**PROVIDED PASSAGE:**
-=-=-
In very small graphs we can brute force all possible new edges. However, this is too slow for bigger trees. I tried making some observations but I couldn't find anything that could solve the problem.

This problem is the task "NET" from Baltic Olympiad in Informatics 2015.

  • $\begingroup$ If the graph is a tree, every edge is a bridge, unless I misunderstand your question. Can you clarify? $\endgroup$
    – lox
    Apr 22 '19 at 17:43
  • $\begingroup$ Yes, we should add minimum number of edges so there are no more bridges. $\endgroup$ Apr 22 '19 at 17:44
  • $\begingroup$ an edge $e$ is a bridge if by removing it, the graph is no longer connected. but I think OP should edit the definition in the question. $\endgroup$
    – lox
    Apr 22 '19 at 17:47
  • $\begingroup$ OP do you allow double edges? or the graph must be simple? $\endgroup$
    – lox
    Apr 22 '19 at 17:49
  • $\begingroup$ At least of the samples I've seen the graph is simple, however I'm not sure if double edges are allowed. BTW, I will try to add one sample to make the question clearer. $\endgroup$ Apr 22 '19 at 18:17

If a tree $T$ becomes bridgeless after edges in a set $S$ have been added to $T$, we will say $S$ doubly connects $T$.

The minimum size of $S$ that doubly connects $T$ is $\lceil n/2\rceil$, where $n$ is the number of the leaves in $T$.

The simple idea is that the edges to be added should only connect leaves of the tree. After we have selected an edge to be added, we can delete its two vertices and some related vertices and edges so that the remaining tree has two less leaves. We will make sure that solving the problem for the remaining tree is enough to solve the original problem.

Outline of an algorithm

Input: A tree $T$ whose vertices are $0, \cdots, n-1$ where $n\ge2$. The set of vertices that are neighbours to vertex $v$ is $N[v]$.

Output: A list of edges whose size is minimum such that $T$ with those edges added is bridgeless.

Helper procedure to delete a vertex $v$ of degree 2: Suppose $x$ and $y$ are the two vertices connected to $v$. Mark $v$ as deleted. Replace $v$ in $N[x]$ with $y$. Replace $v$ in $N[y]$ with $x$. Note that $T$ remains a tree after the procedure.
-=-=-
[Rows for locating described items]
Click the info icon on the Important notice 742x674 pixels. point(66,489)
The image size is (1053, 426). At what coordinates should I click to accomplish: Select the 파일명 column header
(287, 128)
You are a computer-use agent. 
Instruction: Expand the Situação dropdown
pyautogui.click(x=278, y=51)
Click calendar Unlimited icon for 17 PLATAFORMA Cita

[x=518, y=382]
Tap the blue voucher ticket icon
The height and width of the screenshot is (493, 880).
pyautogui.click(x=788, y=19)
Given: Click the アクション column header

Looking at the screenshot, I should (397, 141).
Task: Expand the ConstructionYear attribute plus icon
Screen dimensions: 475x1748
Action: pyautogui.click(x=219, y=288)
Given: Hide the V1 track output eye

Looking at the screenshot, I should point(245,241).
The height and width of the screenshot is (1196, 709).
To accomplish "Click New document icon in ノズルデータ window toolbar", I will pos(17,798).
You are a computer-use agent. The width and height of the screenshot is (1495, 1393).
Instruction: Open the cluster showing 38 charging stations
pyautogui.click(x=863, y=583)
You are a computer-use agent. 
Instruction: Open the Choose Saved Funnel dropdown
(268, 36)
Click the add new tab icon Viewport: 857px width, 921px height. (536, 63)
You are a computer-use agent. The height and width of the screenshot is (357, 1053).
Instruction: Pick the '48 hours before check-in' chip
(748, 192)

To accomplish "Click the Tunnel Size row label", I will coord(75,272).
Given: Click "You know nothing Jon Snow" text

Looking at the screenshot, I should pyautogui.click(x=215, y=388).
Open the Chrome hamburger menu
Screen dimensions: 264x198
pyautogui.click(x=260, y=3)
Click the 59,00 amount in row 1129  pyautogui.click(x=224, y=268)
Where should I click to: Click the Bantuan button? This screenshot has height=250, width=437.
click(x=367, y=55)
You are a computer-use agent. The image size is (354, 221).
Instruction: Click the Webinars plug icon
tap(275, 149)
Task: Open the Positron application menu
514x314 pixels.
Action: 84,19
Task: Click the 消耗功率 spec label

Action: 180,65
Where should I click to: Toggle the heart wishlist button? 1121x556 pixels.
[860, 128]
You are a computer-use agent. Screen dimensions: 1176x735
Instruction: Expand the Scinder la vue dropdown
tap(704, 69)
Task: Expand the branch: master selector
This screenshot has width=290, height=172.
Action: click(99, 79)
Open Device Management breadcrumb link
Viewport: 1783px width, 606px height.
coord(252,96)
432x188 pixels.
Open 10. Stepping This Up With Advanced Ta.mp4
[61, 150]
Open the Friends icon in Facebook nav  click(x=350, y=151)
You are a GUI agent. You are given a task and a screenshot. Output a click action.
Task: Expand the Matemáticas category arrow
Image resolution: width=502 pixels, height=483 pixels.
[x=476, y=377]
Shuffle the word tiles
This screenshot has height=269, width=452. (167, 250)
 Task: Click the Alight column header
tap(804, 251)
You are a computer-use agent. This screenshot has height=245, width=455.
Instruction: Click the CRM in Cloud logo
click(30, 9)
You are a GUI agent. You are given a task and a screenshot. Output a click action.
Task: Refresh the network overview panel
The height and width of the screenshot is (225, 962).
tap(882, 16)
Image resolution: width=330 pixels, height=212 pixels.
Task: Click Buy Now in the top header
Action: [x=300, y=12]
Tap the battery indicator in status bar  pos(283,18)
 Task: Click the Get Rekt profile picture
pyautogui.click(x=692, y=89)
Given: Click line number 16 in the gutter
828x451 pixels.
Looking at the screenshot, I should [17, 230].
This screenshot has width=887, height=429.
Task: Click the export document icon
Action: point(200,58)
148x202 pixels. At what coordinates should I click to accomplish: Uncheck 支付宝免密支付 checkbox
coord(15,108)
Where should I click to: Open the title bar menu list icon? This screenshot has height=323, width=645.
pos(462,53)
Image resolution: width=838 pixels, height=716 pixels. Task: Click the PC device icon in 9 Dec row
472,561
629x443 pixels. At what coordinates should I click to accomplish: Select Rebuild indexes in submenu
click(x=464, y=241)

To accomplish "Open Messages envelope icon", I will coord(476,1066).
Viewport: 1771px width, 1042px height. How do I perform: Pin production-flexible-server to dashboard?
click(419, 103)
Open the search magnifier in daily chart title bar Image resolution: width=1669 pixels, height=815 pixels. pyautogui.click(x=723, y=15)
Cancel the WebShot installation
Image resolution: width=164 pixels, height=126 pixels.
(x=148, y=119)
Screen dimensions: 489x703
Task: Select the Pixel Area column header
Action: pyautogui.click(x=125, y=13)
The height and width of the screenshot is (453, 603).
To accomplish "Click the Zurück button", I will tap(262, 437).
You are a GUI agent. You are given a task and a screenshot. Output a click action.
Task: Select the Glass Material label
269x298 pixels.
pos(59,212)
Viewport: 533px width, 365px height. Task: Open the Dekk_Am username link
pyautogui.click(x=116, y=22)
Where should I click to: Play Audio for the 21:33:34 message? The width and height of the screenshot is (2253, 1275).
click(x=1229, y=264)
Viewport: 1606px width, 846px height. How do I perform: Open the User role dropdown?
-=-=-
**REQUESTS:**
(1) Summarize the passage on bridgeless trees in two sentences.
(2) Based on the passage on bridgeless trees, decide whether each statement below agrees with it. Answer yes or no for each and quote the words from the passage that settle it.
(a) The problem is the task "NET" from the Baltic Olympiad in Informatics 2015.
(b) Brute-forcing all possible new edges is fast enough for bigger trees.
(c) After the helper procedure deletes a vertex of degree 2, T is no longer a tree.
(3) According to the passage on bridgeless trees, which vertices should the added edges connect?

**SOLVED PROBLEMS:**
(1) The minimum number of edges that must be added to make a tree bridgeless is the ceiling of n/2, where n is the number of leaves, and the added edges should connect only leaves. After an edge is chosen, its two vertices and some related vertices and edges can be deleted so that the remaining tree has two fewer leaves, and solving the problem for that smaller tree is enough to solve the original.

(2)
(a) Yes: "This problem is the task "NET" from Baltic Olympiad in Informatics 2015."
(b) No: "However, this is too slow for bigger trees."
(c) No: "Note that $T$ remains a tree after the procedure."

(3) Only the leaves of the tree.